[Collected data entries]
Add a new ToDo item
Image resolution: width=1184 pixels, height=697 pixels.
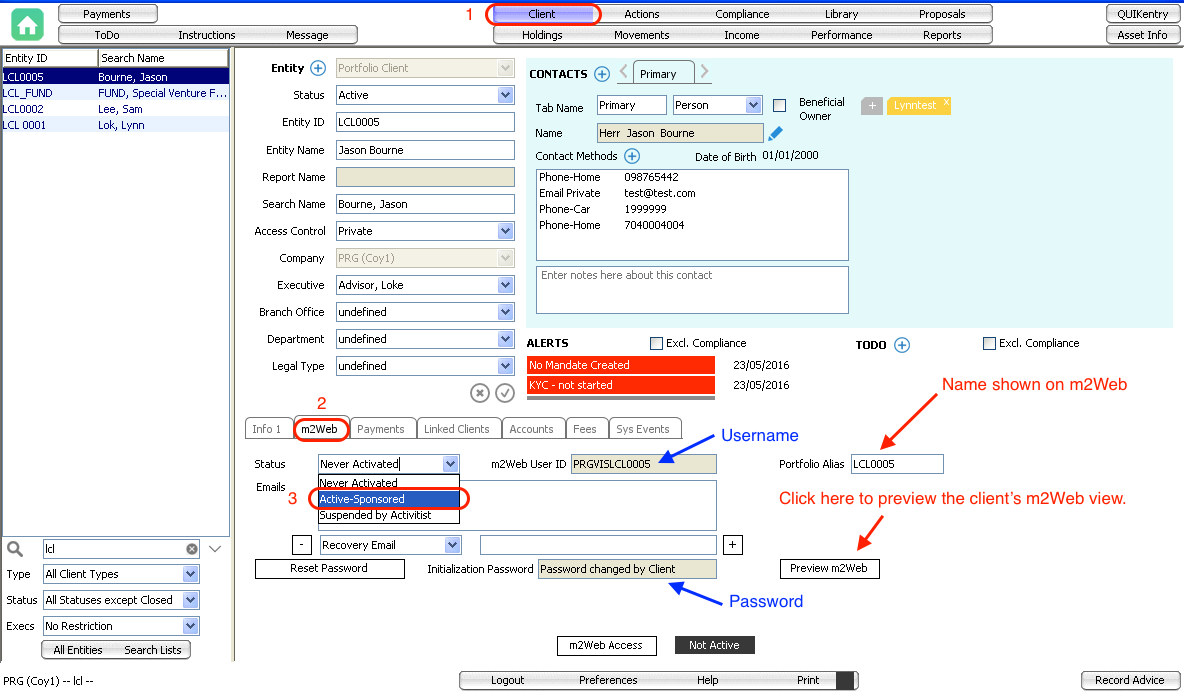(902, 345)
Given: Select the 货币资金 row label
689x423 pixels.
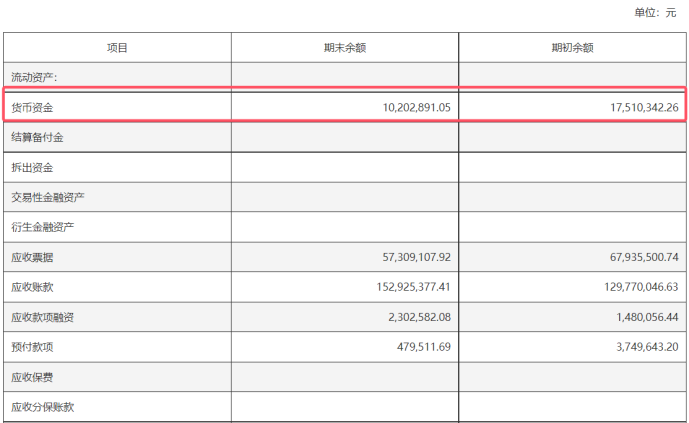Looking at the screenshot, I should point(31,107).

DESCRIPTION OF THE TASK: Print every record exactly without the images.

RESPONSE AREA:
Add a new ToDo item
Image resolution: width=1184 pixels, height=697 pixels.
(902, 345)
Given: Select the 货币资金 row label
689x423 pixels.
Looking at the screenshot, I should point(31,107).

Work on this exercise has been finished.